What needs to be done
Only one stretch of the data below is needed: the line with "Choose batch 22524 Aomori Lemon Sour" through the last line. Output it exactly and drop the pictures.

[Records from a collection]
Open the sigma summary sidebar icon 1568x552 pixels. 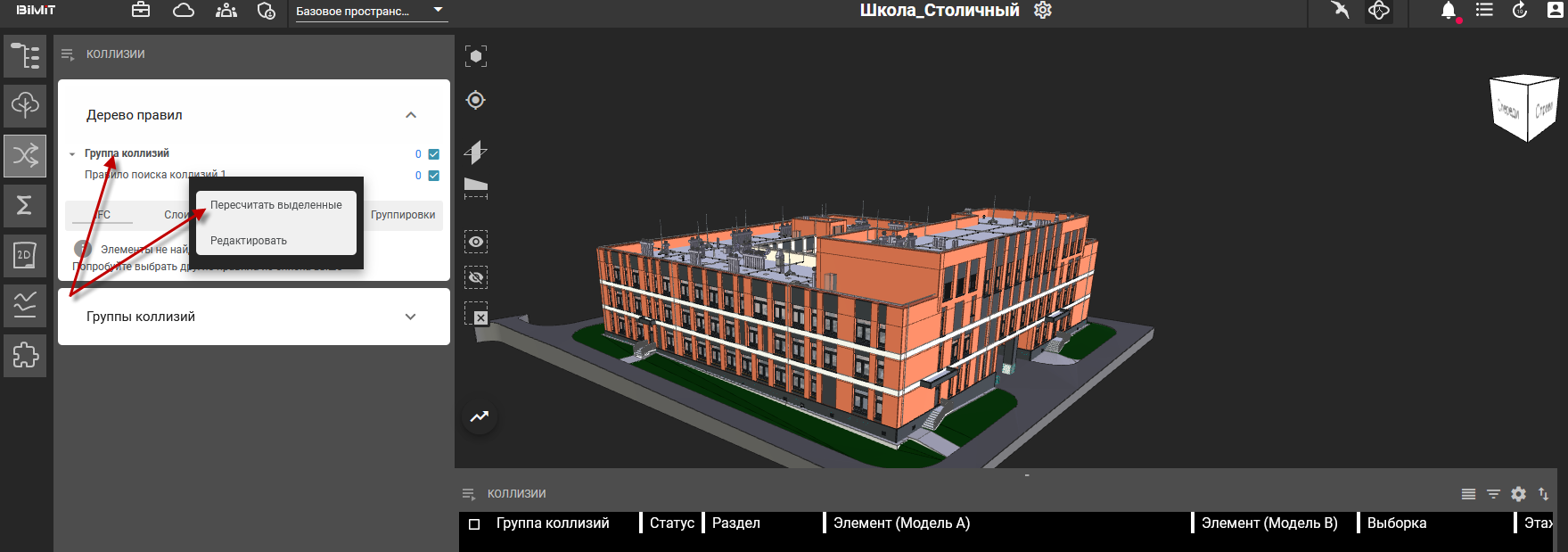pos(25,206)
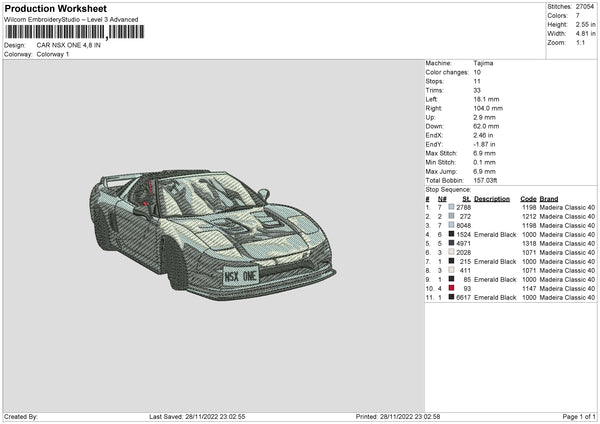Image resolution: width=600 pixels, height=424 pixels.
Task: Select the Brand column header
Action: 549,198
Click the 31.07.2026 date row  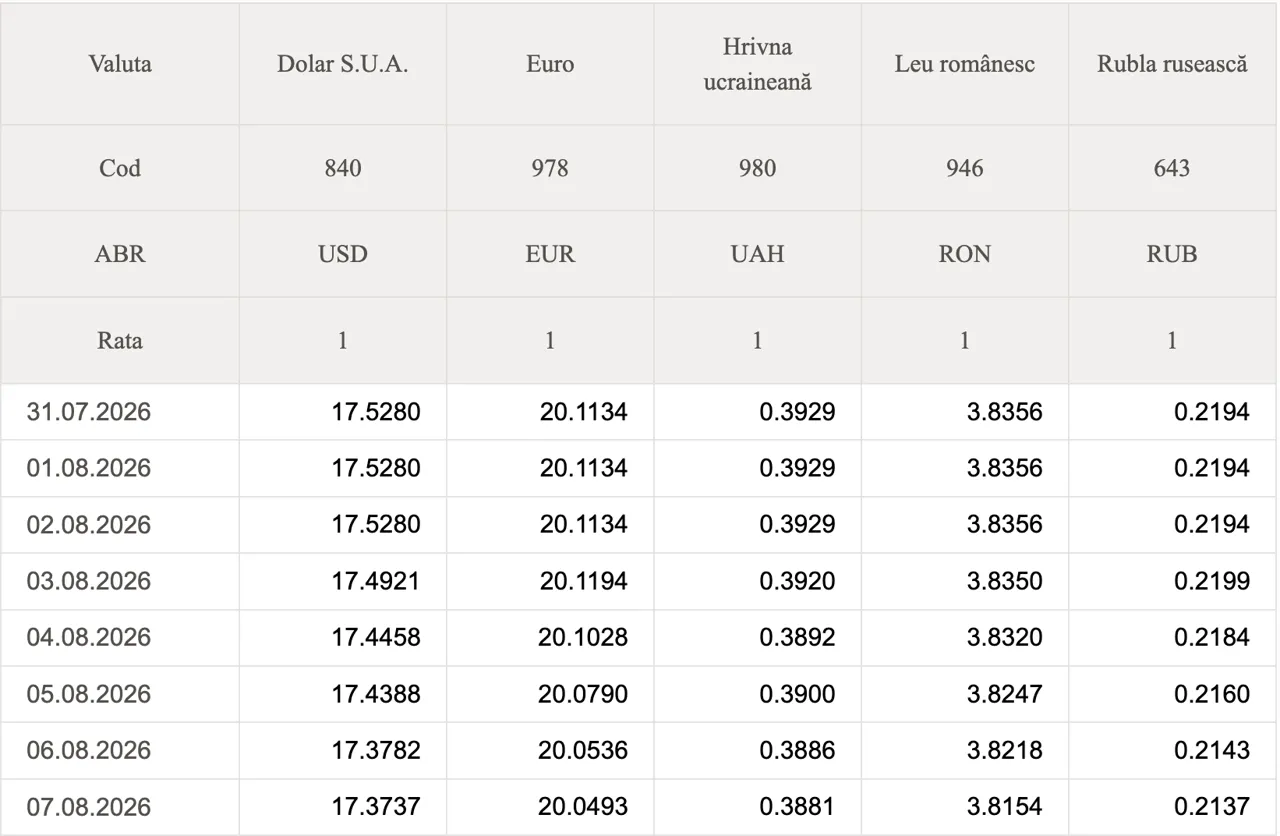pos(639,412)
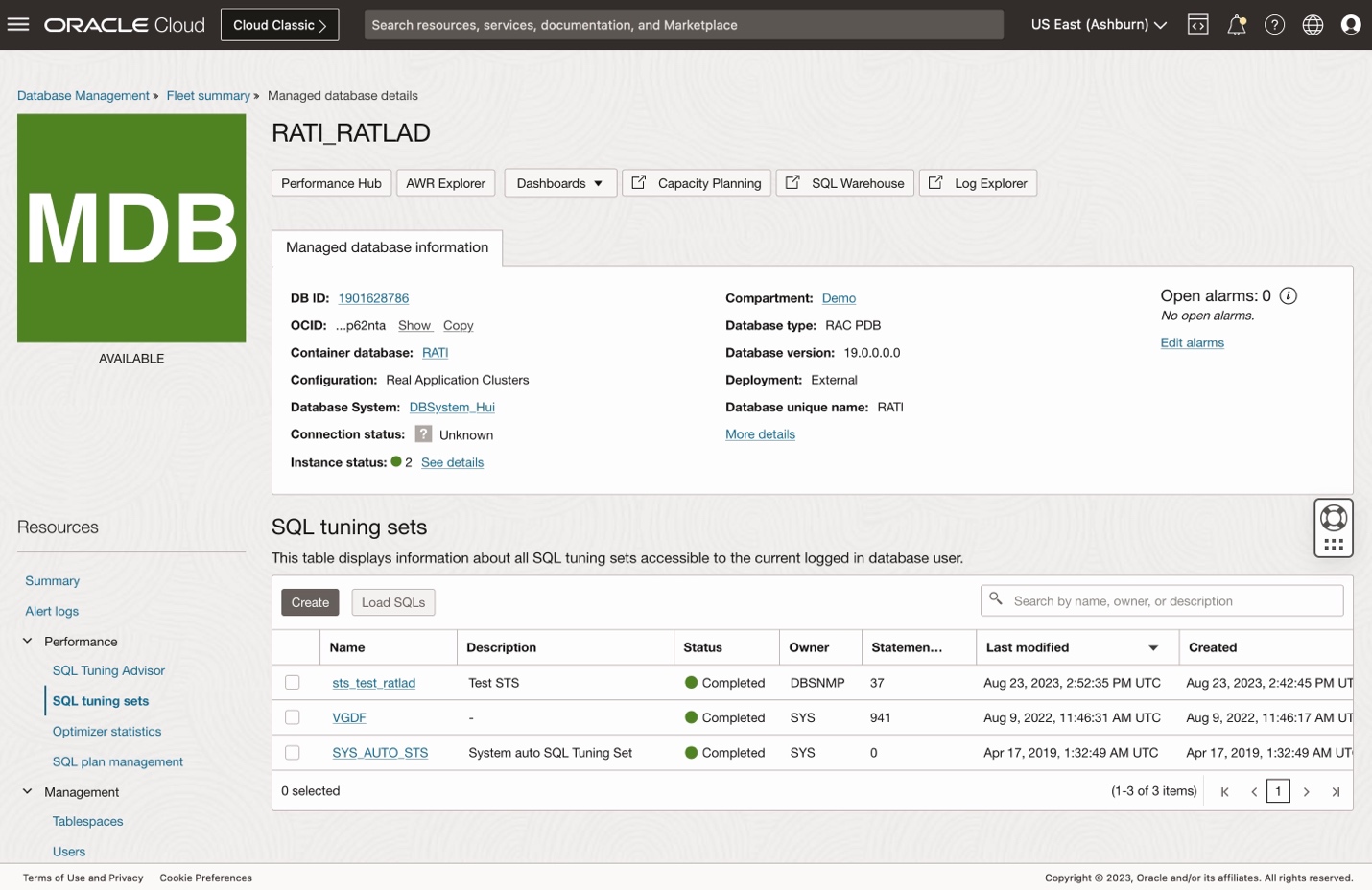Click the Create tuning set button

tap(310, 602)
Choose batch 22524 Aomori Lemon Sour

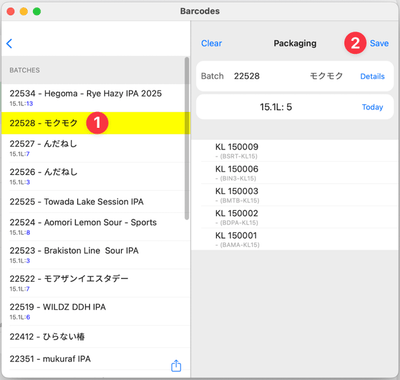coord(96,227)
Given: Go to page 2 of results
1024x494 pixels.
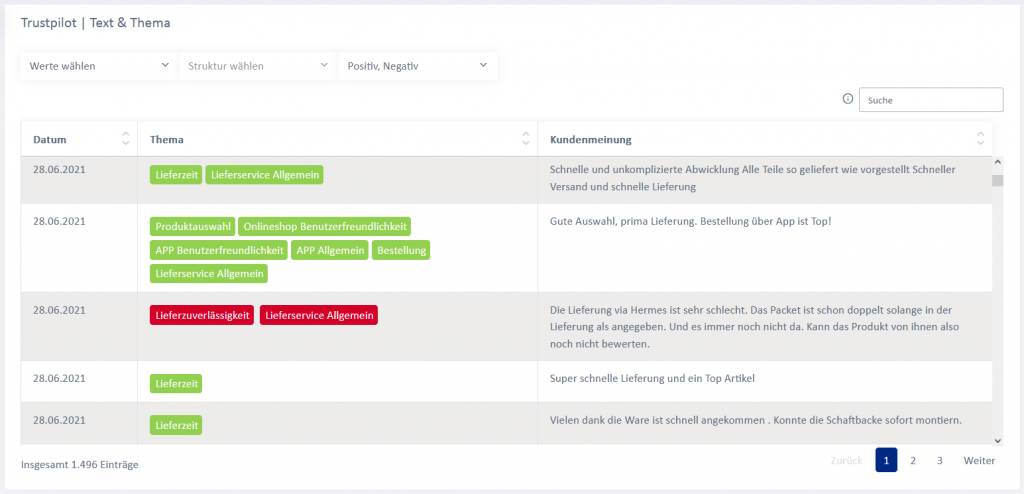Looking at the screenshot, I should click(x=913, y=460).
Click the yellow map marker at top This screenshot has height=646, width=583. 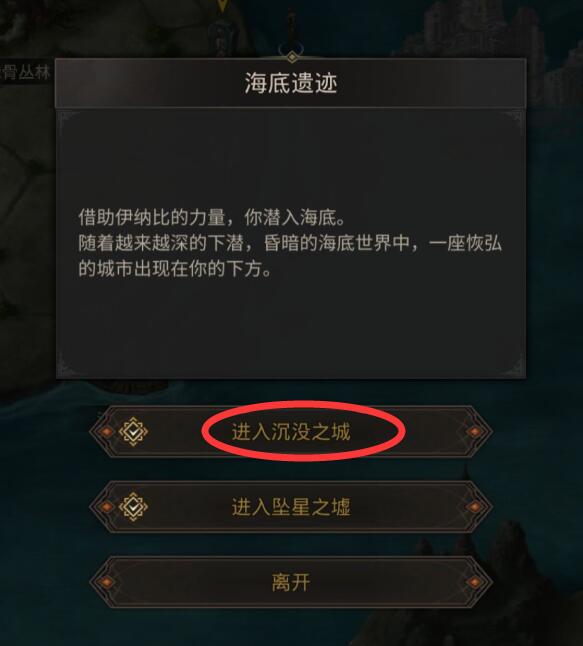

Exercise result
Choose batch 22524 Aomori Lemon Sour

coord(96,227)
Given: Go to page 2 of results
1024x494 pixels.
Looking at the screenshot, I should click(x=913, y=460).
Click the yellow map marker at top This screenshot has height=646, width=583. 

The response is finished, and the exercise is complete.